Please retype all of the data below, word for word.

Collected data entries
============================================================

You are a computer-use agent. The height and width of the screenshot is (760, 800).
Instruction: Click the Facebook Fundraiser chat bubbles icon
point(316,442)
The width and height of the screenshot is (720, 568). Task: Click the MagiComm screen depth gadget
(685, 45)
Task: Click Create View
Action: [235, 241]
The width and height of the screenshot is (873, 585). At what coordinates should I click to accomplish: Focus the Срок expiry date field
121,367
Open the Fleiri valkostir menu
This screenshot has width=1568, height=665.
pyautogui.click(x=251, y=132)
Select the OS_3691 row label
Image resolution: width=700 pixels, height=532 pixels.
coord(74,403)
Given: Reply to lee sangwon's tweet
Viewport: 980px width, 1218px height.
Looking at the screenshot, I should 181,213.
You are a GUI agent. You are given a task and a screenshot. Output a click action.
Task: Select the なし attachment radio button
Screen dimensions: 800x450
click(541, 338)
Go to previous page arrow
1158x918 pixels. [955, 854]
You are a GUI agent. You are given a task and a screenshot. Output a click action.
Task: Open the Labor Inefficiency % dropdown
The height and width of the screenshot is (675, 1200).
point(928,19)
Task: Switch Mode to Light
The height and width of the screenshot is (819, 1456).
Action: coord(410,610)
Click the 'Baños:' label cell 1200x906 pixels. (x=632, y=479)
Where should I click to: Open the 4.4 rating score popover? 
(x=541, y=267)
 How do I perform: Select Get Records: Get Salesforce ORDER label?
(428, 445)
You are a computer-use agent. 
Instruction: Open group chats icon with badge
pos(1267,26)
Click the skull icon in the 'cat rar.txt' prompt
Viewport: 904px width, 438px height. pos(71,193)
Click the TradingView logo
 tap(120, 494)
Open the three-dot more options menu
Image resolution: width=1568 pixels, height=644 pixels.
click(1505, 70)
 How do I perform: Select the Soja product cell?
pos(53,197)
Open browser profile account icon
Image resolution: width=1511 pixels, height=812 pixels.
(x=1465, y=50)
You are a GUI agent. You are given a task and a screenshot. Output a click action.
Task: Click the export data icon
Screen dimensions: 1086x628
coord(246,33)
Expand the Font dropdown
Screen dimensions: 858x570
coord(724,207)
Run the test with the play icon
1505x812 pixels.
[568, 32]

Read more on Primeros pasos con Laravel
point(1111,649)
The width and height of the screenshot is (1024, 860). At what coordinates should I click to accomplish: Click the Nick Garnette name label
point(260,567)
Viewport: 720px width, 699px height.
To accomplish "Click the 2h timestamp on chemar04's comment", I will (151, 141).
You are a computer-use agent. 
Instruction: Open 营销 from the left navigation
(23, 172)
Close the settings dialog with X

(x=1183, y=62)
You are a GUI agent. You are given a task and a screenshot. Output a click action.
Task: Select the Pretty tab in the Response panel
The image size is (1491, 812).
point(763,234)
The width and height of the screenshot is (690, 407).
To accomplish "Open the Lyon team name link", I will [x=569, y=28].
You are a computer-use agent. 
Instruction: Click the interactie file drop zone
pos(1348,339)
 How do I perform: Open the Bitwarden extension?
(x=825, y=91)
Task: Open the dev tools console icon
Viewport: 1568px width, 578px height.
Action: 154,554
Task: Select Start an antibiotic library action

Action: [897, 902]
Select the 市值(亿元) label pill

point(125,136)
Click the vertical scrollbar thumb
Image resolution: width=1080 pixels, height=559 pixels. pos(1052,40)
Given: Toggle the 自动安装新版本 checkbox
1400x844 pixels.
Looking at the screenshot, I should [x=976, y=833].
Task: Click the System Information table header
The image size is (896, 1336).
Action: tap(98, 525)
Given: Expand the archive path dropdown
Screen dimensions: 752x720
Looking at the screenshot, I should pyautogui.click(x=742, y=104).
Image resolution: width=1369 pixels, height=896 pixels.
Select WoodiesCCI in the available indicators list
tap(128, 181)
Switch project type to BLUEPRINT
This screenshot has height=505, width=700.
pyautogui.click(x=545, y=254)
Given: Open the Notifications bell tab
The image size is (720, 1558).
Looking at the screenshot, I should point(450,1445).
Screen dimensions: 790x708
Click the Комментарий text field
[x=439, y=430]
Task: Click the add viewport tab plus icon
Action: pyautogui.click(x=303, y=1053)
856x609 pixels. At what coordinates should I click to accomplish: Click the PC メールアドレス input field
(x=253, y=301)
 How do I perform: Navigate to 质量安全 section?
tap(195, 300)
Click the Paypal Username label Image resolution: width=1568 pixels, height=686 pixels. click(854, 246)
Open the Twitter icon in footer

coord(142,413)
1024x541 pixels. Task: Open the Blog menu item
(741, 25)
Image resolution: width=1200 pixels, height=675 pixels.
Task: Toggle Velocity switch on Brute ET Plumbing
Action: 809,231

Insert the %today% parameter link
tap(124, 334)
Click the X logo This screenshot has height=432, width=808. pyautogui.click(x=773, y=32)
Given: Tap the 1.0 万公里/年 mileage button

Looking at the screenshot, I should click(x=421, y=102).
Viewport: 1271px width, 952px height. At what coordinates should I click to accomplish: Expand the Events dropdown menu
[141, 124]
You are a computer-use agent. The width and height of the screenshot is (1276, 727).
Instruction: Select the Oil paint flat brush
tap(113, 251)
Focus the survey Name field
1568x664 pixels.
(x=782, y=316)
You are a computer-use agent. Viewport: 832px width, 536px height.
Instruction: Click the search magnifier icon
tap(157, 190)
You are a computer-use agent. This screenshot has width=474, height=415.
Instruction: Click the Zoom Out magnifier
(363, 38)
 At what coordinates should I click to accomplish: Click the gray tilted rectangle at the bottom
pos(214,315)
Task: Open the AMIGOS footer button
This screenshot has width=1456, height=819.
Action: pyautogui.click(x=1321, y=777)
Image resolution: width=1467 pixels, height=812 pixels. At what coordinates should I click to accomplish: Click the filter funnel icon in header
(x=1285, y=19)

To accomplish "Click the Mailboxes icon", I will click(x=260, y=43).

============================================================

_RESULT OF THIS TASK_
You are a computer-use agent. The height and width of the screenshot is (760, 800).
Instruction: Click the Facebook Fundraiser chat bubbles icon
point(316,442)
The width and height of the screenshot is (720, 568). Task: Click the MagiComm screen depth gadget
(685, 45)
Task: Click Create View
Action: [235, 241]
The width and height of the screenshot is (873, 585). At what coordinates should I click to accomplish: Focus the Срок expiry date field
121,367
Open the Fleiri valkostir menu
This screenshot has width=1568, height=665.
pyautogui.click(x=251, y=132)
Select the OS_3691 row label
Image resolution: width=700 pixels, height=532 pixels.
coord(74,403)
Given: Reply to lee sangwon's tweet
Viewport: 980px width, 1218px height.
Looking at the screenshot, I should 181,213.
You are a GUI agent. You are given a task and a screenshot. Output a click action.
Task: Select the なし attachment radio button
Screen dimensions: 800x450
click(541, 338)
Go to previous page arrow
1158x918 pixels. [955, 854]
You are a GUI agent. You are given a task and a screenshot. Output a click action.
Task: Open the Labor Inefficiency % dropdown
The height and width of the screenshot is (675, 1200).
point(928,19)
Task: Switch Mode to Light
The height and width of the screenshot is (819, 1456).
Action: coord(410,610)
Click the 'Baños:' label cell 1200x906 pixels. (x=632, y=479)
Where should I click to: Open the 4.4 rating score popover? 
(x=541, y=267)
 How do I perform: Select Get Records: Get Salesforce ORDER label?
(428, 445)
You are a computer-use agent. 
Instruction: Open group chats icon with badge
pos(1267,26)
Click the skull icon in the 'cat rar.txt' prompt
Viewport: 904px width, 438px height. pos(71,193)
Click the TradingView logo
 tap(120, 494)
Open the three-dot more options menu
Image resolution: width=1568 pixels, height=644 pixels.
click(1505, 70)
 How do I perform: Select the Soja product cell?
pos(53,197)
Open browser profile account icon
Image resolution: width=1511 pixels, height=812 pixels.
(x=1465, y=50)
You are a GUI agent. You are given a task and a screenshot. Output a click action.
Task: Click the export data icon
Screen dimensions: 1086x628
coord(246,33)
Expand the Font dropdown
Screen dimensions: 858x570
coord(724,207)
Run the test with the play icon
1505x812 pixels.
[568, 32]

Read more on Primeros pasos con Laravel
point(1111,649)
The width and height of the screenshot is (1024, 860). At what coordinates should I click to accomplish: Click the Nick Garnette name label
point(260,567)
Viewport: 720px width, 699px height.
To accomplish "Click the 2h timestamp on chemar04's comment", I will (151, 141).
You are a computer-use agent. 
Instruction: Open 营销 from the left navigation
(23, 172)
Close the settings dialog with X

(x=1183, y=62)
You are a GUI agent. You are given a task and a screenshot. Output a click action.
Task: Select the Pretty tab in the Response panel
The image size is (1491, 812).
point(763,234)
The width and height of the screenshot is (690, 407).
To accomplish "Open the Lyon team name link", I will [x=569, y=28].
You are a computer-use agent. 
Instruction: Click the interactie file drop zone
pos(1348,339)
 How do I perform: Open the Bitwarden extension?
(x=825, y=91)
Task: Open the dev tools console icon
Viewport: 1568px width, 578px height.
Action: 154,554
Task: Select Start an antibiotic library action

Action: [897, 902]
Select the 市值(亿元) label pill

point(125,136)
Click the vertical scrollbar thumb
Image resolution: width=1080 pixels, height=559 pixels. pos(1052,40)
Given: Toggle the 自动安装新版本 checkbox
1400x844 pixels.
Looking at the screenshot, I should [x=976, y=833].
Task: Click the System Information table header
The image size is (896, 1336).
Action: tap(98, 525)
Given: Expand the archive path dropdown
Screen dimensions: 752x720
Looking at the screenshot, I should pyautogui.click(x=742, y=104).
Image resolution: width=1369 pixels, height=896 pixels.
Select WoodiesCCI in the available indicators list
tap(128, 181)
Switch project type to BLUEPRINT
This screenshot has height=505, width=700.
pyautogui.click(x=545, y=254)
Given: Open the Notifications bell tab
The image size is (720, 1558).
Looking at the screenshot, I should point(450,1445).
Screen dimensions: 790x708
Click the Комментарий text field
[x=439, y=430]
Task: Click the add viewport tab plus icon
Action: pyautogui.click(x=303, y=1053)
856x609 pixels. At what coordinates should I click to accomplish: Click the PC メールアドレス input field
(x=253, y=301)
 How do I perform: Navigate to 质量安全 section?
tap(195, 300)
Click the Paypal Username label Image resolution: width=1568 pixels, height=686 pixels. click(854, 246)
Open the Twitter icon in footer

coord(142,413)
1024x541 pixels. Task: Open the Blog menu item
(741, 25)
Image resolution: width=1200 pixels, height=675 pixels.
Task: Toggle Velocity switch on Brute ET Plumbing
Action: 809,231

Insert the %today% parameter link
tap(124, 334)
Click the X logo This screenshot has height=432, width=808. pyautogui.click(x=773, y=32)
Given: Tap the 1.0 万公里/年 mileage button

Looking at the screenshot, I should click(x=421, y=102).
Viewport: 1271px width, 952px height. At what coordinates should I click to accomplish: Expand the Events dropdown menu
[141, 124]
You are a computer-use agent. The width and height of the screenshot is (1276, 727).
Instruction: Select the Oil paint flat brush
tap(113, 251)
Focus the survey Name field
1568x664 pixels.
(x=782, y=316)
You are a computer-use agent. Viewport: 832px width, 536px height.
Instruction: Click the search magnifier icon
tap(157, 190)
You are a computer-use agent. This screenshot has width=474, height=415.
Instruction: Click the Zoom Out magnifier
(363, 38)
 At what coordinates should I click to accomplish: Click the gray tilted rectangle at the bottom
pos(214,315)
Task: Open the AMIGOS footer button
This screenshot has width=1456, height=819.
Action: pyautogui.click(x=1321, y=777)
Image resolution: width=1467 pixels, height=812 pixels. At what coordinates should I click to accomplish: Click the filter funnel icon in header
(x=1285, y=19)

To accomplish "Click the Mailboxes icon", I will click(x=260, y=43).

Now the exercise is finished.